● **Текст для чтения**:

★ ★ ★

По поводу фамилии... В какой бы аудитории я ни выступала, если есть время на вопросы, знаю, что первый вопрос будет обязательно такой: “Скажите, почему у вас такой псевдоним?” И тогда я отвечаю чистую правду: “Это не псевдоним, это моя девичья фамилия, от которой я с четвертого класса мечтала избавиться, потому что сочетание имени “Рената” и фамилии “Муха” меня в детстве уже доставало”. Но особенно начало доставать, когда к нам в класс пришла учительница английского языка – Джульетта Спиридоновна. И я решила, что второй Джульеттой Спиридоновной я не буду. Моя мама сказала: “Пока я тебе ничем не могу помочь, подрастешь, найдешь мужа с подходящей фамилией”. Поэтому я думала о том, чтобы найти мужа с подходящей фамилией – с четвертого класса; мне попадались подходящие фамилии, но они были не совсем подходящие мужья, или были подходящие мужья и подходящие фамилии, но я им не подходила, и мне пришлось согласиться в конце концов на мужа с фамилией Ткаченко. Рената Ткаченко, конечно, лучше, чем Рената Муха, но я – преподаватель английского языка, и после перестройки начала часто ездить в Англию и в Америку, и вот тут я пожалела, что не оставила Ренату Муху, потому что ни один англичанин, ни один американец не может вымолвить сочетание Рената Ткаченко. А два года назад я была в Ленинграде, в книжном магазине ко мне подошел знакомый математик, которому кто-то подарил мою книгу, и сказал: “Моему сыну очень понравилась ваша книжка, он очень хочет с вами познакомиться, он тут”. Это был хороший ребенок математика, хороший воспитанный мальчик, он сказал мне: “Мне очень понравилась книжка, я хочу задать вам вопрос, может быть вам на него будет неудобно отвечать. Почему у вас такой псевдоним?” И я рассказала ему всю эту историю про фамилию, мальчик слушал вежливо-вежливо и потом сказал: “Нет, про Муху это все понятно, но Рената почему?”

За этот период у меня случилось несколько стихотворений, и одно сослужило несколько странную службу в мой жизни. Я была в прошлом мае в Москве, Дина Рубина пригласила меня и назначила мой вечер, я очень хотела встретиться с людьми, но я очень люблю и умею болеть, и я заболела, и ко времени вечера заболела совсем, у меня очень сильно начала болеть нога, но совершенно не поэтому стихотворения я не пишу, они ко мне приходят или не приходят, но в этот раз пришли такие четыре строчки:

Простое предложение лежало без движения,
И ждали продолжения внизу пустые строчки.

★ ★ ★

● **Задание 1**: Пересчитай координаты в листинге: начни со строки, где есть «Click the My Courses play-screen sidebar icon», и дойди до конца листинга, перепиши все эти строки вместе с запросами, а каждую координату в ответах умножь на 1,85 и округли до целого (половины вверх). Числа в запросах не меняй, картинки в ответ не включай.

● **Исходный листинг**:
★ ★ ★

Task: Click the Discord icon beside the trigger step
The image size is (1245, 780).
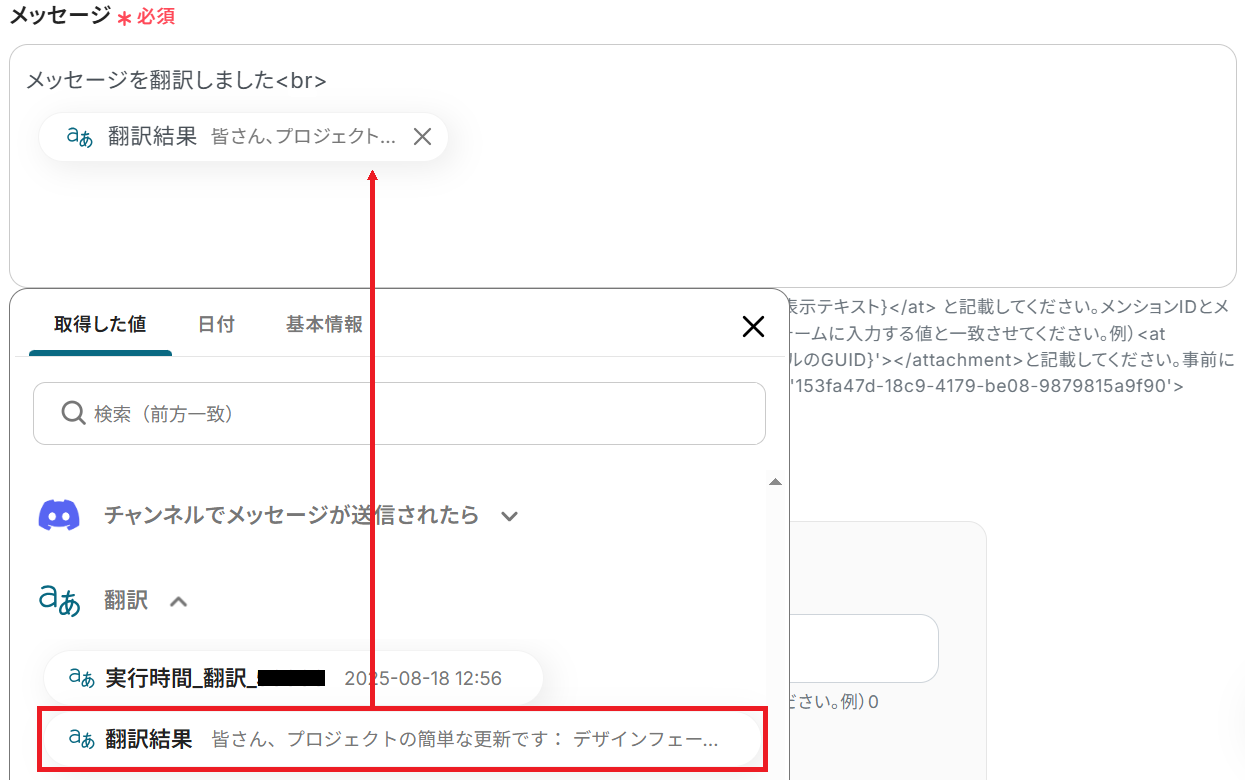Action: (x=60, y=515)
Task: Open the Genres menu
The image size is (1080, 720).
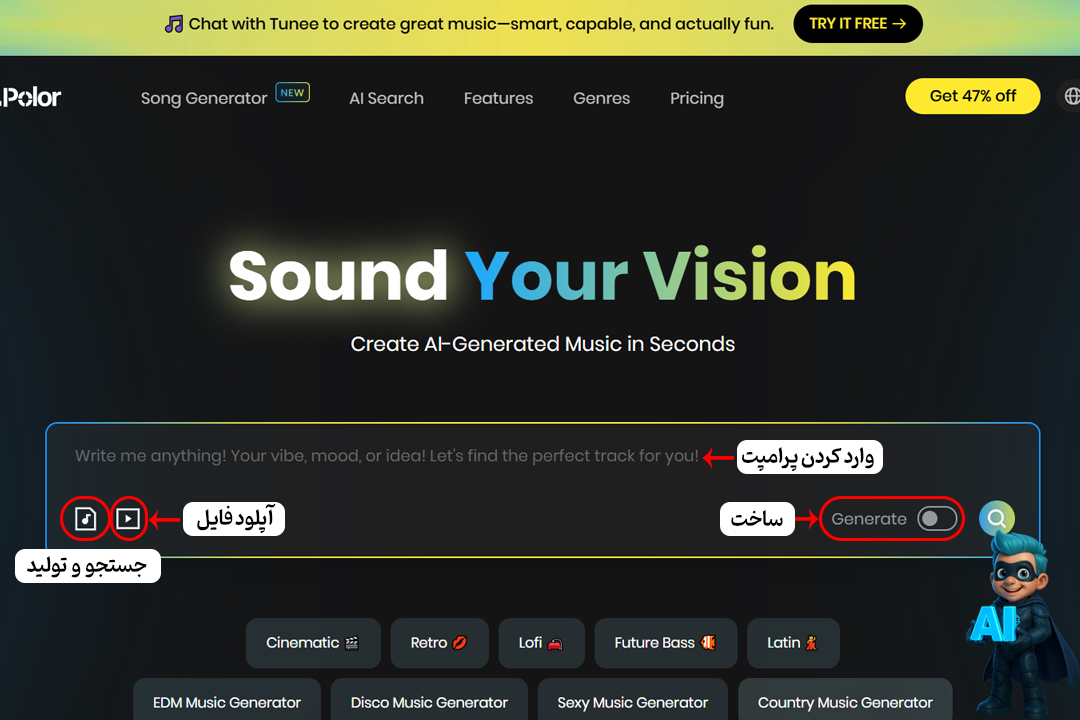Action: pyautogui.click(x=601, y=99)
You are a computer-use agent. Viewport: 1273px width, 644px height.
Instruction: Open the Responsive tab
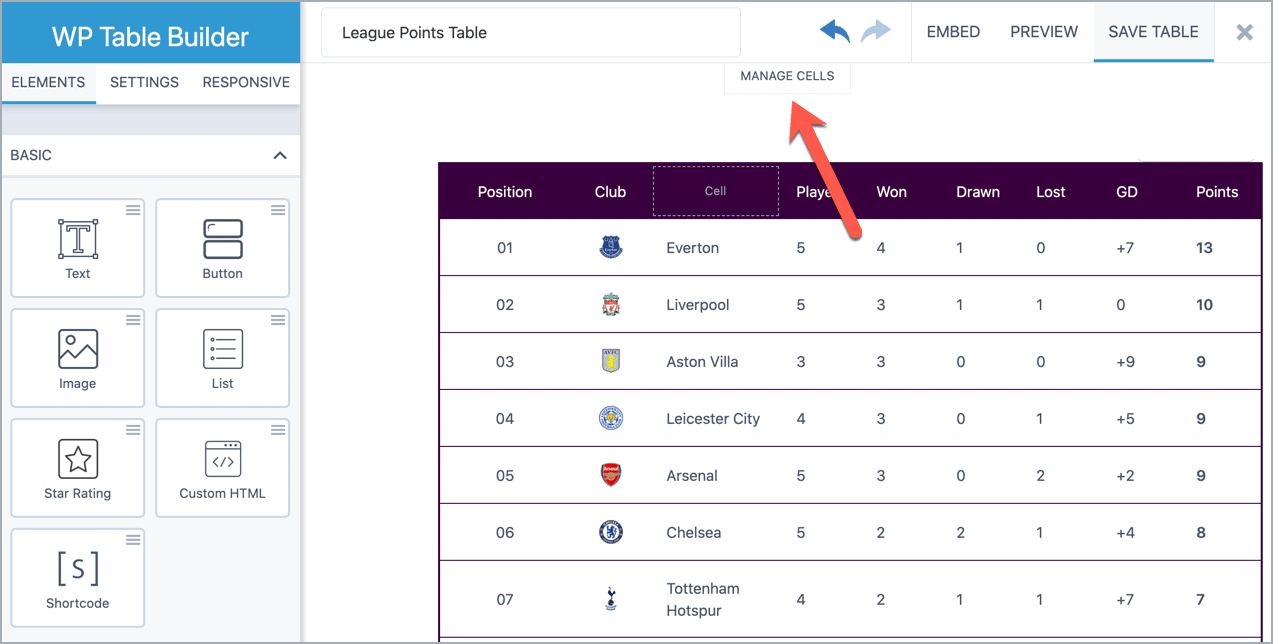pos(246,82)
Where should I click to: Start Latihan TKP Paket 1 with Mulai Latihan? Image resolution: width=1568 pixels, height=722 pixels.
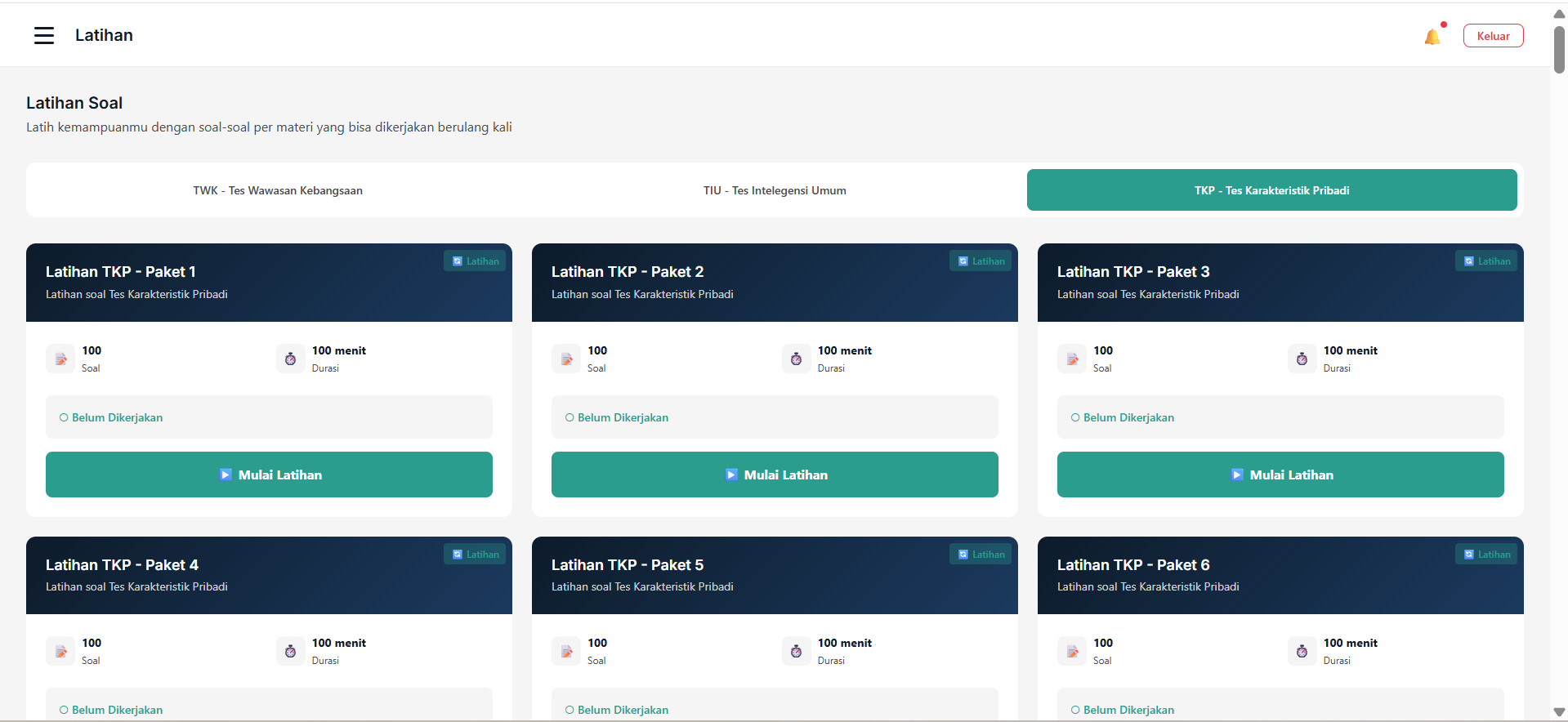tap(269, 475)
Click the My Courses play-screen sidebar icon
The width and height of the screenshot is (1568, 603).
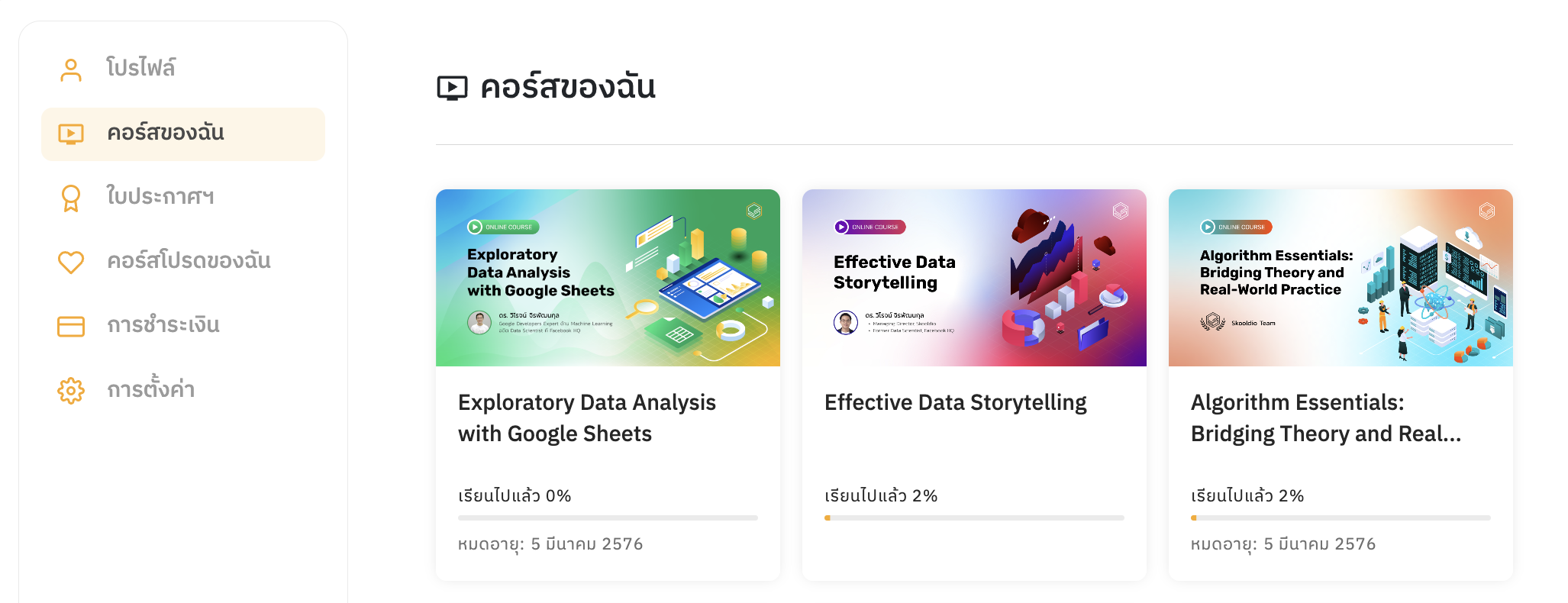[71, 134]
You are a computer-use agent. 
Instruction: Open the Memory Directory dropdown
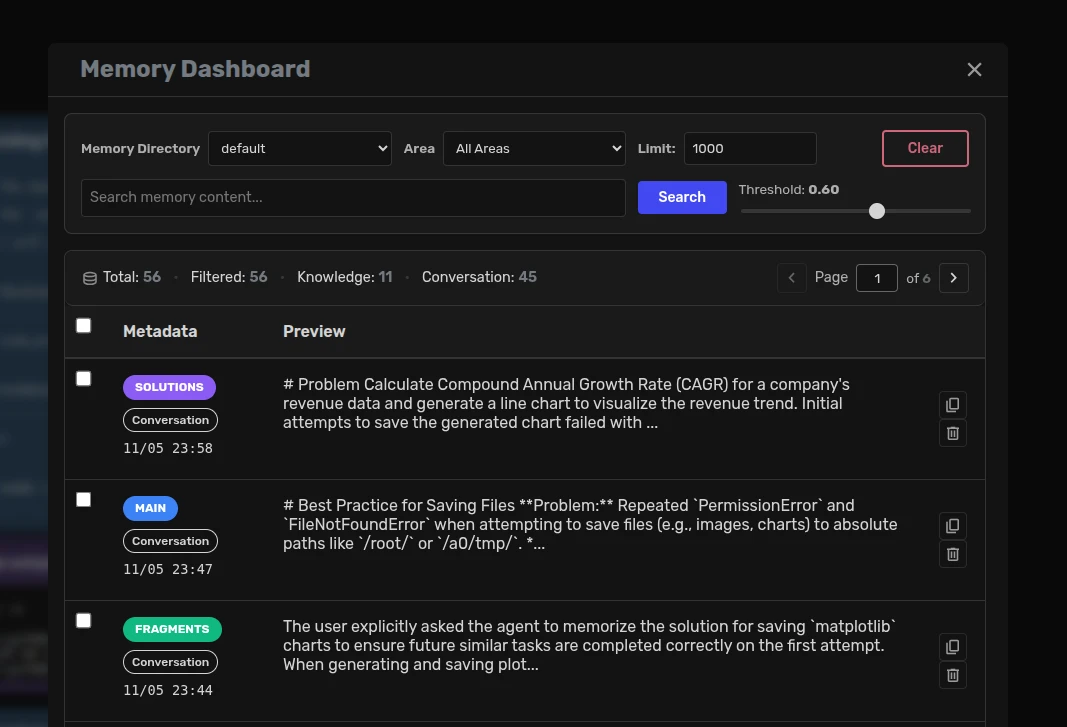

★ ★ ★

● **Задание 2**: Продолжи рассказ о фамилии и стихах с того места, на котором он останавливается.

● **Результат 1**:
Click the My Courses play-screen sidebar icon
The width and height of the screenshot is (1568, 603).
[131, 248]
You are a computer-use agent. 
Instruction: Open the Memory Directory dropdown

● **Результат 2**:
– Какое продолжение? – сказало предложение,
Вы что, не понимаете, что я дошло до точки?

И тут позвонил мой муж, на котором еще этого “туфельного” греха не было и который имеет две формы – если ему нравится, он говорит “нормально”, а если не нравится, он говорит “надо поработать”. Но он позвонил из Израиля, и я говорю ему: “Простое предложение лежало без движения...”, и муж сказал: “Слушай, это кажется, гениально, да?” “Нет, говорю, – это не гениально”, но решила, что на следующий день я, наверное его прочитаю, но когда встала, я не встала, потому, что у меня уже очень сильно болела нога, мне принесли палочку, и я пошла на это выступление, прихрамывая, но очень веселая, там более, что пришло много народу, много знакомых и было очень славно, и поскольку, все все-таки с испугом смотрели на мою палочку, я решила брать быка за рога, решила, что сразу прочту это мое веселое стихотворение, и говорю, вот вчера, у меня случилось стихотворение, и прямо вам его прочту, и читаю про простое предложение, и в конце, как опытный оратор, останавливаюсь и жду взрыва смеха ...нет, нет, но вижу несколько кулаков, которые почему-то трут скулы, я свои права решила отстоять и говорю: “Подождите, я вообще-то вам прочитала смешное стихотворение, может быть я плохо прочитала?” И я читаю его выразительно, медленно, еще раз. И тогда уже не один кулак поднимается, а несколько, и трут уже не одну скулу, а много. Я говорю: “Так смешное же!” И поднялась дама, и сказала: “Слишком автобиографично!”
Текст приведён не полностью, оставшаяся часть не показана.